[ie/spreaker] Support podcast and feed pages (#10968)

Closes #10925 Authored by: subrat-lima
2024-11-12 00:38:18 +05:30 · 2024-11-12 00:38:18 +05:30 · c673731061
parent e398217aae
commit c673731061
2 changed files with 26 additions and 25 deletions
--- a/yt_dlp/extractor/_extractors.py
+++ b/yt_dlp/extractor/_extractors.py
@ -1940,7 +1940,6 @@ from .spotify import (
 from .spreaker import (
    SpreakerIE,
    SpreakerShowIE,
-    SpreakerShowPageIE,
 )
 from .springboardplatform import SpringboardPlatformIE
 from .sprout import SproutIE
--- a/yt_dlp/extractor/spreaker.py
+++ b/yt_dlp/extractor/spreaker.py
@ -2,6 +2,7 @@ import itertools

 from .common import InfoExtractor
 from ..utils import (
+    filter_dict,
    float_or_none,
    int_or_none,
    parse_qs,
@ -119,29 +120,46 @@ class SpreakerIE(InfoExtractor):
    def _real_extract(self, url):
        episode_id = self._match_id(url)
        data = self._download_json(
-            f'https://api.spreaker.com/v2/episodes/{episode_id}',
-            episode_id, query=traverse_obj(parse_qs(url), {'key': ('key', 0)}))['response']['episode']
+            f'https://api.spreaker.com/v2/episodes/{episode_id}', episode_id,
+            query=traverse_obj(parse_qs(url), {'key': ('key', 0)}))['response']['episode']
        return _extract_episode(data, episode_id)

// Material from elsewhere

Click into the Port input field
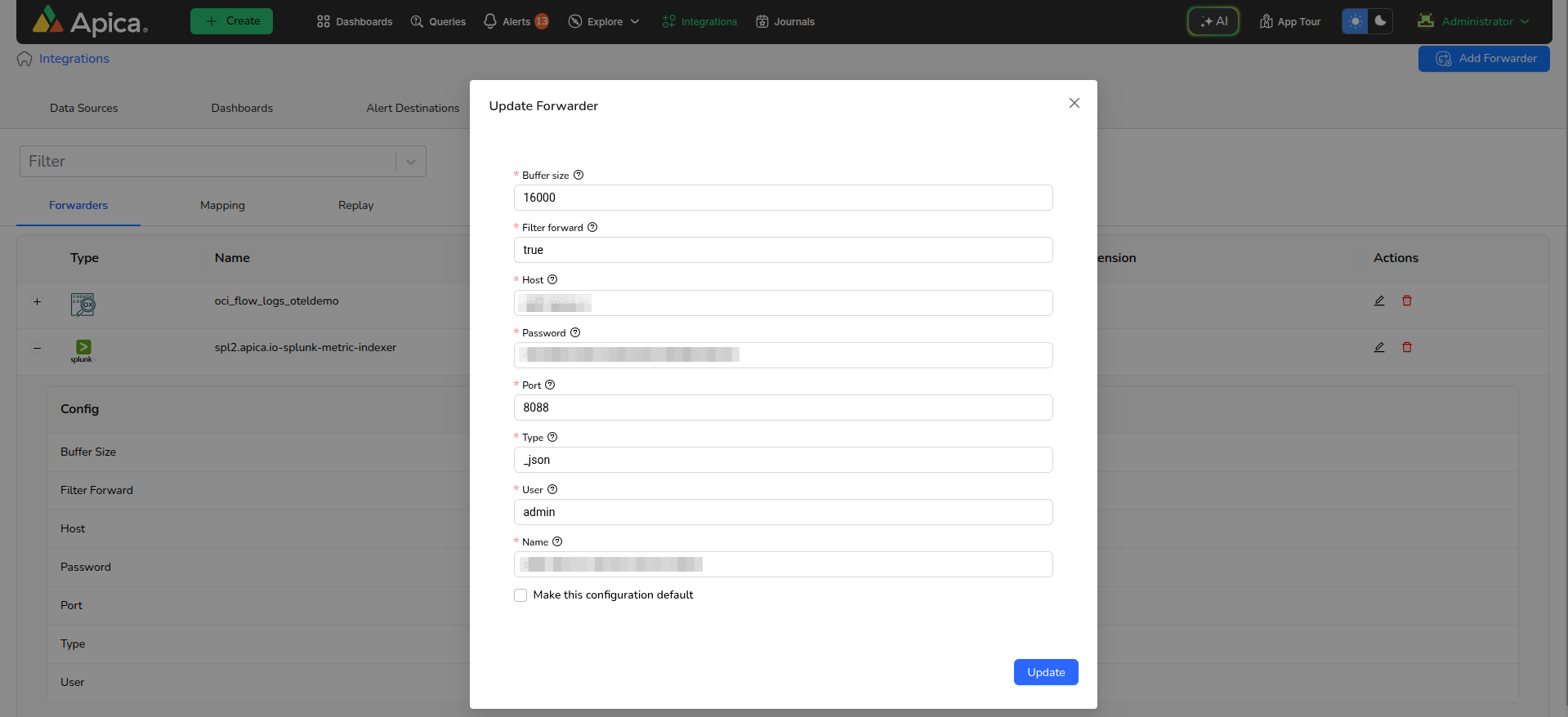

 class SpreakerShowIE(InfoExtractor):
-    _VALID_URL = r'https?://api\.spreaker\.com/show/(?P<id>\d+)'
+    _VALID_URL = [
+        r'https?://api\.spreaker\.com/show/(?P<id>\d+)',
+        r'https?://(?:www\.)?spreaker\.com/podcast/[\w-]+--(?P<id>[\d]+)',
+        r'https?://(?:www\.)?spreaker\.com/show/(?P<id>\d+)/episodes/feed',
+    ]
    _TESTS = [{
        'url': 'https://api.spreaker.com/show/4652058',
        'info_dict': {
            'id': '4652058',
        },
        'playlist_mincount': 118,
+    }, {
+        'url': 'https://www.spreaker.com/podcast/health-wealth--5918323',
+        'info_dict': {
+            'id': '5918323',
+        },
+        'playlist_mincount': 60,
+    }, {
+        'url': 'https://www.spreaker.com/show/5887186/episodes/feed',
+        'info_dict': {
+            'id': '5887186',
+        },
+        'playlist_mincount': 290,
    }]

-    def _entries(self, show_id):
+    def _entries(self, show_id, key=None):
        for page_num in itertools.count(1):
            episodes = self._download_json(
                f'https://api.spreaker.com/show/{show_id}/episodes',
-                show_id, note=f'Downloading JSON page {page_num}', query={
+                show_id, note=f'Downloading JSON page {page_num}', query=filter_dict({
                    'page': page_num,
                    'max_per_page': 100,
-                })
+                    'key': key,
+                }))
            pager = try_get(episodes, lambda x: x['response']['pager'], dict)
            if not pager:
                break
@ -157,21 +175,5 @@ class SpreakerShowIE(InfoExtractor):

    def _real_extract(self, url):
        show_id = self._match_id(url)
-        return self.playlist_result(self._entries(show_id), playlist_id=show_id)
-
-
-class SpreakerShowPageIE(InfoExtractor):
-    _VALID_URL = r'https?://(?:www\.)?spreaker\.com/show/(?P<id>[^/?#&]+)'
-    _TESTS = [{
-        'url': 'https://www.spreaker.com/show/success-with-music',
-        'only_matching': True,
-    }]
-
-    def _real_extract(self, url):
-        display_id = self._match_id(url)
-        webpage = self._download_webpage(url, display_id)
-        show_id = self._search_regex(
-            r'show_id\s*:\s*(?P<id>\d+)', webpage, 'show id')
-        return self.url_result(
-            f'https://api.spreaker.com/show/{show_id}',
-            ie=SpreakerShowIE.ie_key(), video_id=show_id)
+        key = traverse_obj(parse_qs(url), ('key', 0))
+        return self.playlist_result(self._entries(show_id, key), playlist_id=show_id)